A declining loan-to-deposit ratio for Chinese banks in the first quarter of 2019 indicated that the liquidity of the banking sector is generally adequate, said an expert of Moody's Investors Service.

"After rising for two years, the loan-to-deposit ratio dropped in the first quarter of this year mainly because banks' deposits grew at a faster pace than loans during the same period," said Nicholas Zhu, vice-president and senior credit officer at Moody's, one of the "Big Three" global credit ratings agencies.

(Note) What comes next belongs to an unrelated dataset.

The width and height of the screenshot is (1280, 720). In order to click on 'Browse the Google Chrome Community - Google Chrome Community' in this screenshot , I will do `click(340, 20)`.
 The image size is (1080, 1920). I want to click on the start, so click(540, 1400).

Deposits increased more rapidly because it takes time for banks to switch from the old wealth management products with implicitly guaranteed principal and expected rates of return to new ones with non-guaranteed principal and floating income, according to the initial analysis of data by Moody's.

"Generally speaking, the liquidity of the Chinese banking system is fairly adequate," said Zhu during an interview with China Daily at the Moody's and CCXI 2019 Summit in Beijing on Tuesday.

Commercial banks and nonbanks are now paying much greater attention to the risks in the interbank business due to concerns over liquidity risk at small and medium-sized banks.

Starting on May 24, China's banking and insurance regulator took over Baoshang Bank Co Ltd for one year, as the Inner Mongolia-based, joint-stock commercial lender was exposed to serious credit risk.

"Previously, banks and nonbanks did not fully implement counterparty risk management in detail. With a sudden awareness of its importance, various financial institutions are all reviewing their risk appetite and the internal process of managing counterparty risks," said Zhu.

He noted that although it is good to raise awareness of counterparty risk management in the long run, the market is still concerned about whether or not it will cause a rapid shrinkage of interbank financing, investment and lending in the short term for the reason that a rapid and forced shrinking of banks' balance sheets may trigger systemic risk or have an unexpected economic impact.

"Attaching great importance to this issue, the People's Bank of China, the central bank, and regulatory authorities have put the maintenance of financial stability at the top of their list of priorities, which also include reducing moral hazards, cracking down on shadow banking activities, and abstaining from providing implicit guarantees and making rigid repayments. The central bank and regulators have a strong willingness and the capability to realize the goal of maintaining financial stability," he said.

Recently, the State Council's Financial Stability and Development Committee held a meeting during which large State-owned banks and smaller joint-stock commercial banks said they would maintain a stable volume of interbank business with other small and medium-sized banks, in an effort to maintain market order.

According to a news release issued by the People's Bank of China on June 9, the central bank will use various monetary policy instruments to maintain a reasonable and adequate level of financial market liquidity, in addition to providing targeted liquidity support for small and medium-sized banks.

The growth of banks relies heavily on the real economy, which refers to the part of the economy that produces goods and services. As regulators have made their intentions clear that small banks should operate at the local level, banks are facing challenges in managing sector concentration risk that is closely related to the local economy, said Zhu.

"Mergers and acquisitions of banks within a few provinces have already taken place and may occur later. The intra-provincial integration of banks will help them reduce sector concentration risk and realize cross-regional reallocation of financial resources," he said.

But it is unlikely there will be trans-provincial integration of banks, as local governments want to have a certain level of local affiliation of financial service providers and therefore cherish the opportunity of having a licensed bank that is headquartered within their jurisdiction, he added.